Se pudesse, Hamilton correria com o capacete do brasileiro amanhã. Não será possível por várias razões. Segurança, entre elas. Capacete tem prazo de validade de cinco anos e o que ele ganhou foi fabricado há três décadas. Também não pode mais propaganda de cigarro na TV — e a marca Camel ainda existe. Além do mais, a Mercedes não iria curtir uma testeira com Honda na viseira de seu principal piloto.

Mas ele bem que gostaria. “Esse capacete é mais importante do que todos meus troféus”, falou Lewis. “Nunca tive nenhum objeto que tenha pertencido a ele. Ganhar esse presente de sua família é uma grande honra.
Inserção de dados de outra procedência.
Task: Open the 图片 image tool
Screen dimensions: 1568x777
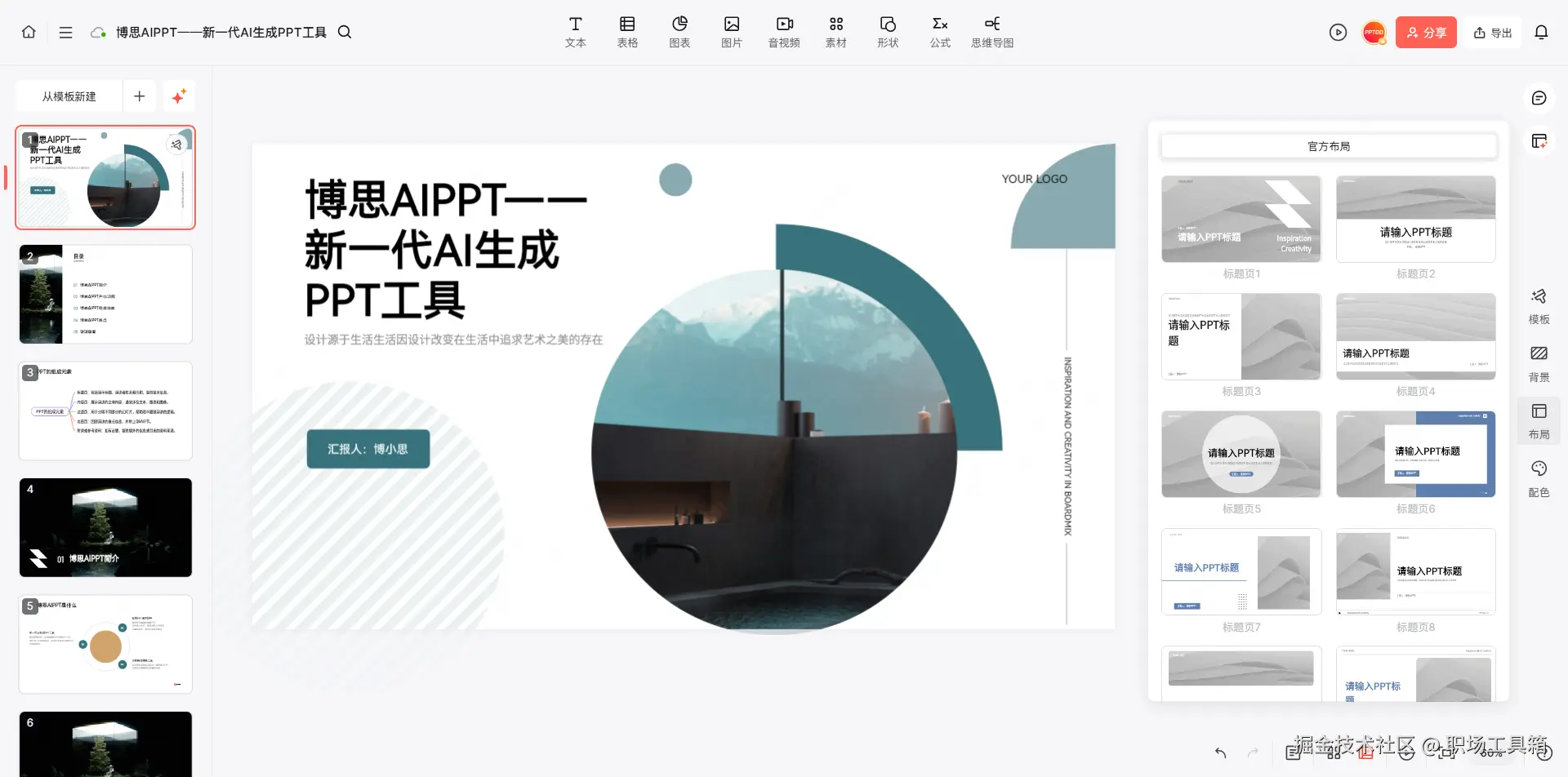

Ayrton é o cara que eu queria ser desde criança. Eu me lembro de ver os VTs de suas corridas quando chegava da escola. Imaginar que estou aqui hoje com o mesmo número de poles que ele é algo inacreditável, é até estranho. Eu realmente não poderia estar mais feliz.”

No fim das contas, foi isso o sábado de Montreal: Senna e Hamilton, Hamilton e Senna. Preciso contar o que aconteceu na pista? OK, conto rapidinho, para quem não viu. No Q1, Bottas foi o mais rápido, com Lewis em segundo. Foram eliminados Não Doorme, Strollpício,  Magnólia Arrependida, Sonyericsson e Wê Lá, Hein?, tudo muito normal. No Q2, os pilotos da Mercedes trocaram de posição, Lewis na frente, Sapattos em segundo, e a degola ceifou K-Vyado, El Fodón de Las Américas, Sainz Idade, Grojã e Palmolive.

Ao Q3 foram as duplas de Mercedes, Red Bull, Ferrari, Force India, uma Williams e uma Renault. Comandante Amilton terá ao seu lado na primeira fila Tião Italiano, que ficou 0s330 atrás do tempo da pole — um distância abissal, considerando a pequena extensão da pista canadense. Bottas e Raikkonen dividem a segunda fila. O resto ficou bem distante: Verstappinho, Ricardão, Massacrado, Maria do Bairro, L’Ocon e Hulk fecharam a lista dos dez primeiros.

Hamilton costuma andar bem em Montreal. Ganhou cinco vezes no lindo circuito insular, em 2007/10/12/15/16. Desconfio que vai ganhar de novo. Depois de passar uma noite tranquila, abraçado ao capacete do cara que sempre quis ser.